#### [Exercise instructions]
Print the rows again word for word, from the line containing "Given: Click Pepe Escobar's profile avatar" through the end of the rows, and leave the pictures out.

Stored entries
>> Begin

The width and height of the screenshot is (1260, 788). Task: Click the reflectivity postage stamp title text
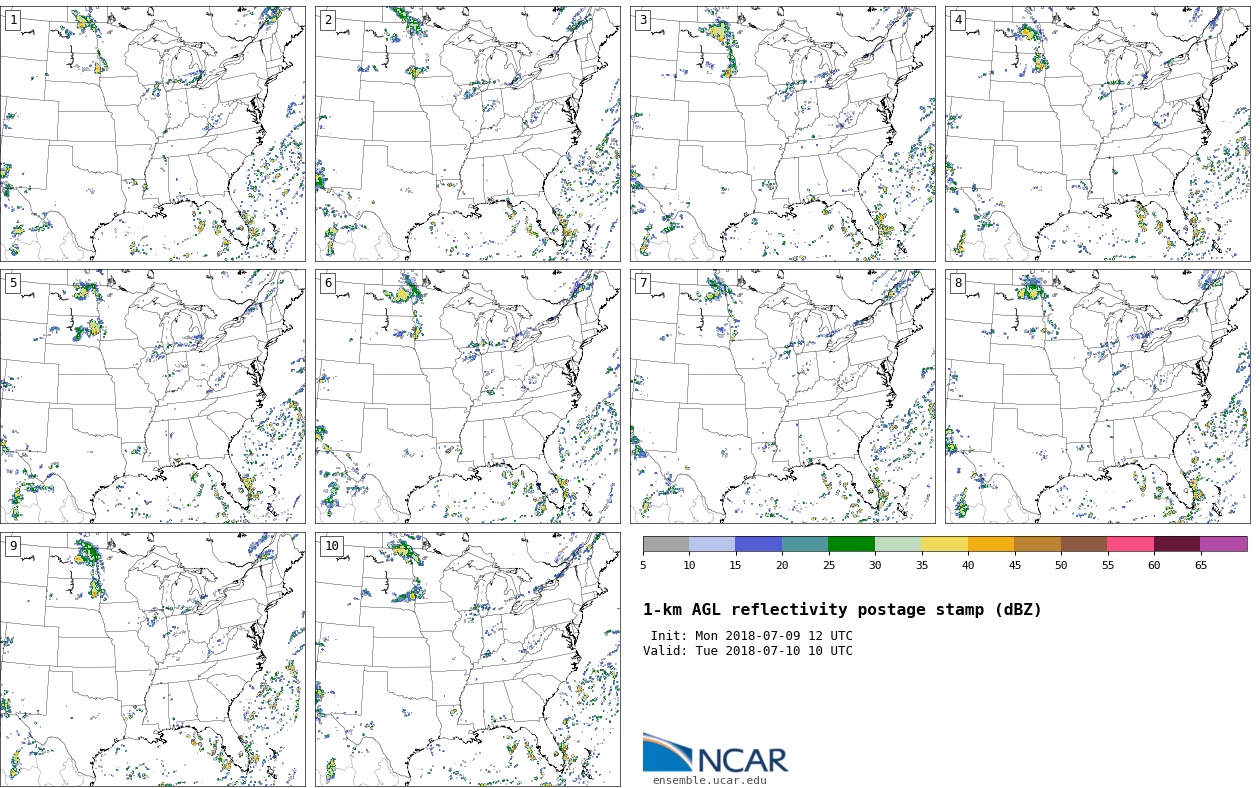[x=842, y=610]
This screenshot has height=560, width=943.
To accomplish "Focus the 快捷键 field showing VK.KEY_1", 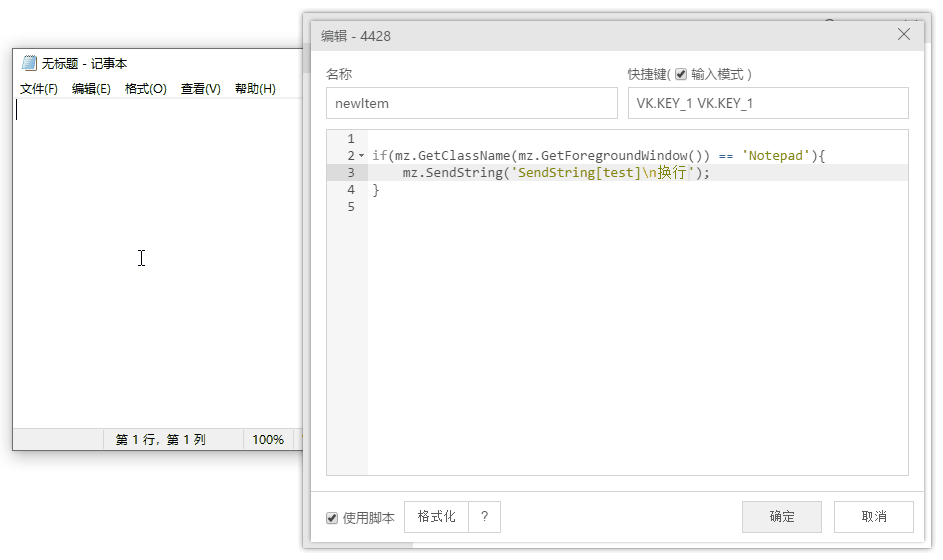I will pyautogui.click(x=767, y=103).
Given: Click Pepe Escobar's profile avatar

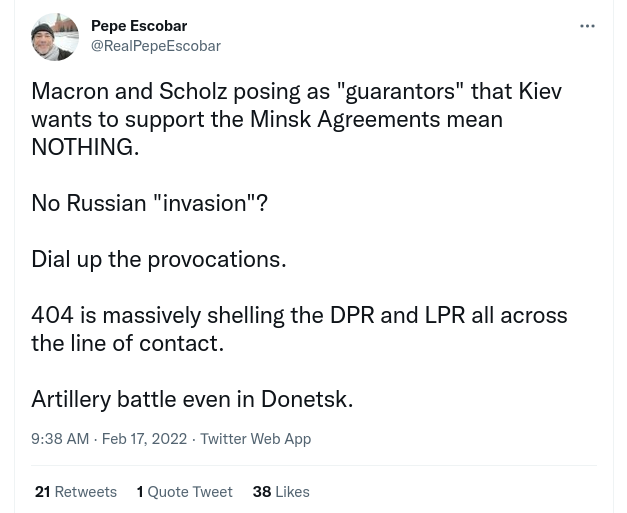Looking at the screenshot, I should click(x=55, y=37).
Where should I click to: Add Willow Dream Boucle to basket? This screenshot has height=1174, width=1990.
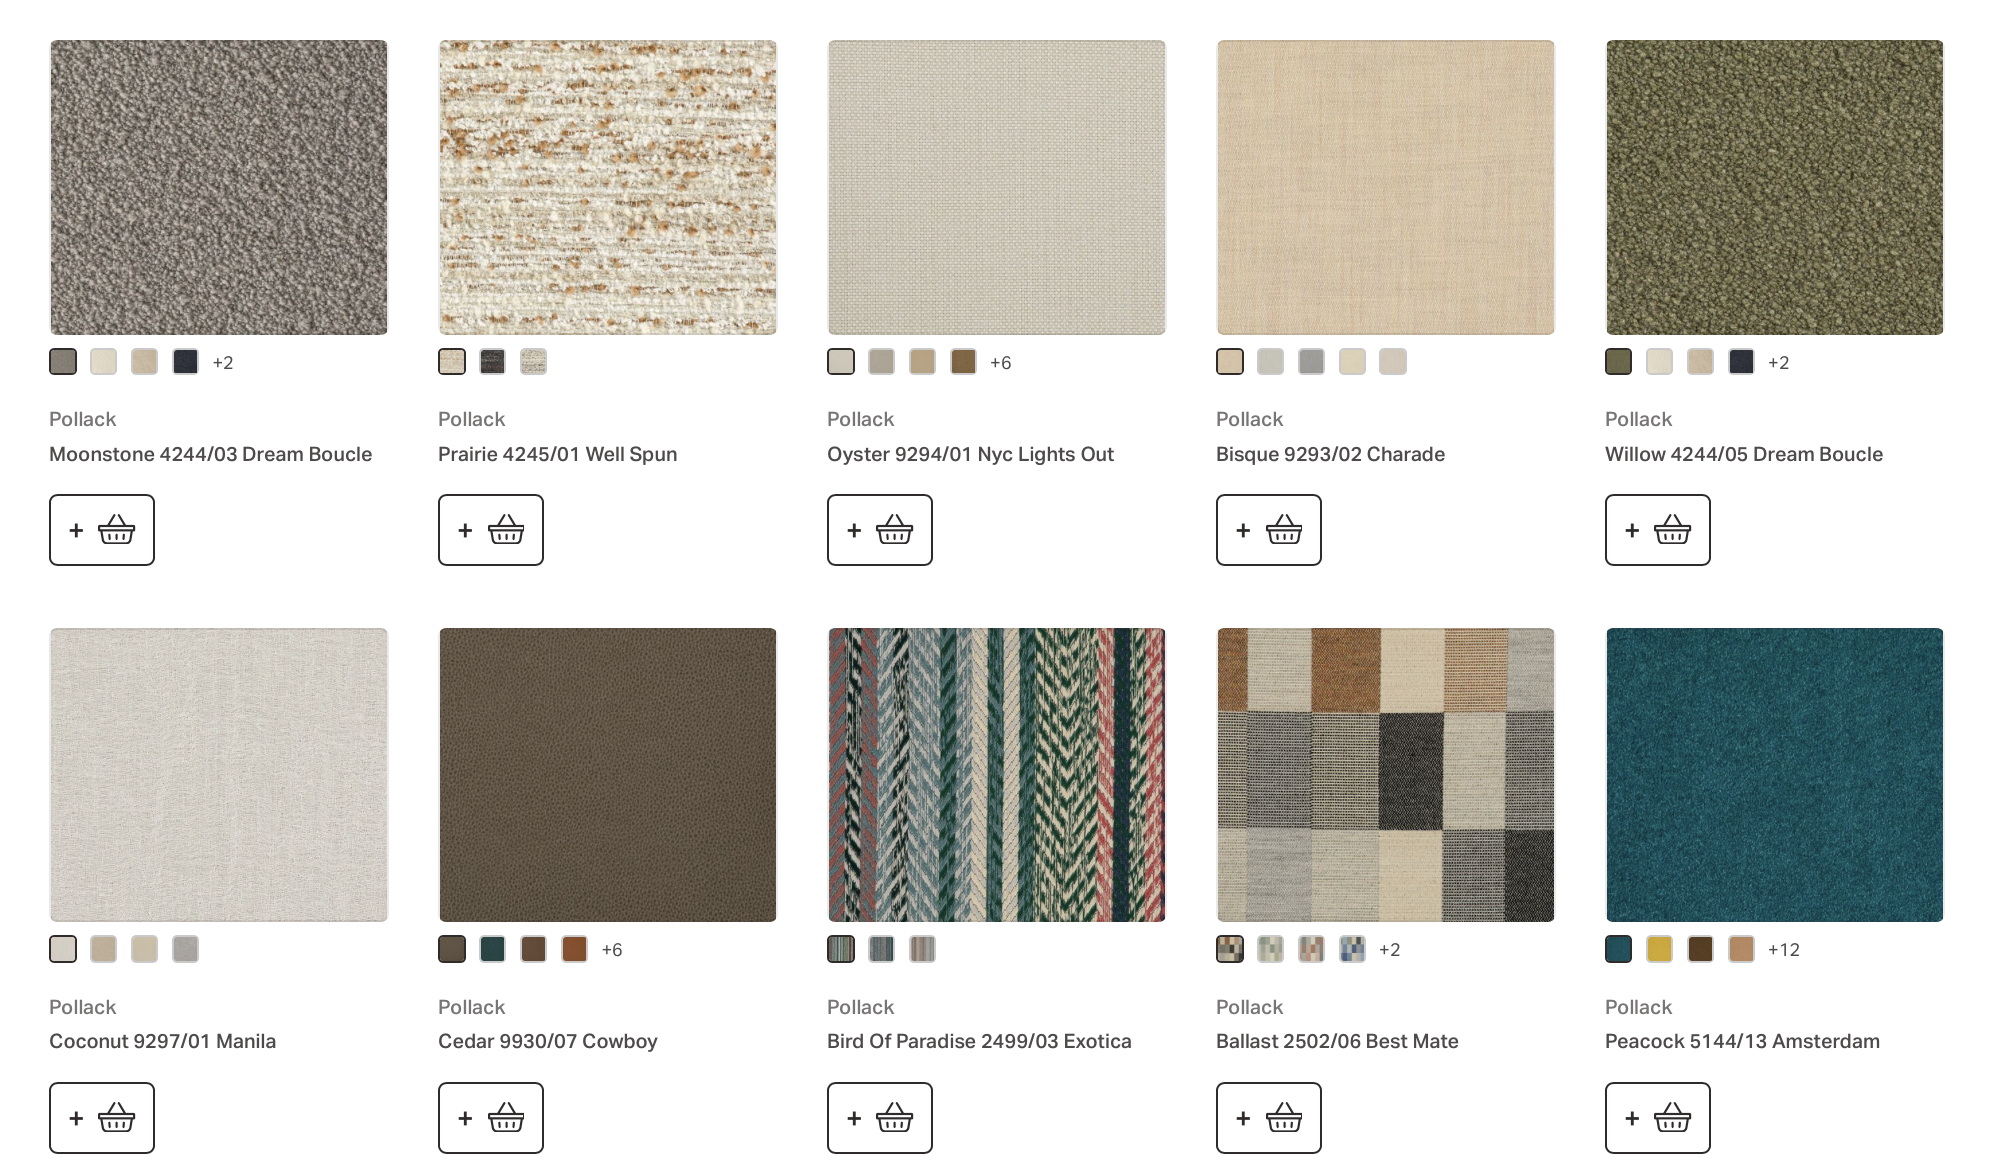click(1658, 530)
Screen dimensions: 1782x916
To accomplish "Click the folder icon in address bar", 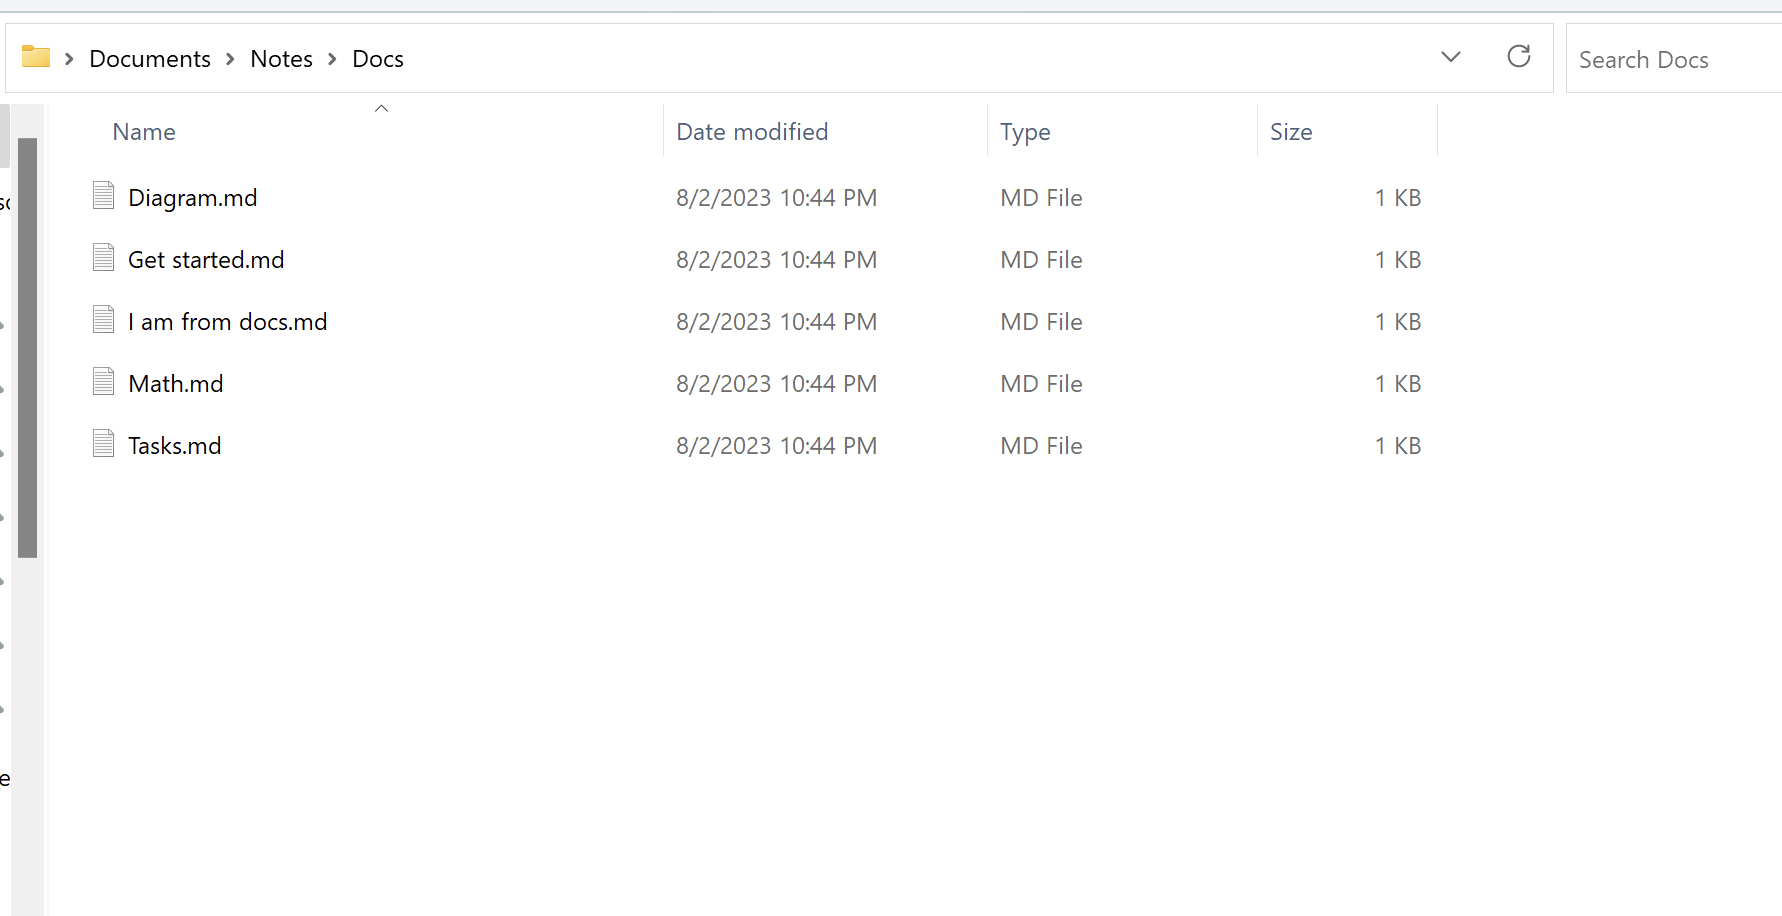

>> End

#### [Answer to this problem]
Given: Click Pepe Escobar's profile avatar

Looking at the screenshot, I should click(x=55, y=37).
Where should I click to: Add Willow Dream Boucle to basket? This screenshot has height=1174, width=1990.
click(1658, 530)
Screen dimensions: 1782x916
To accomplish "Click the folder icon in address bar", 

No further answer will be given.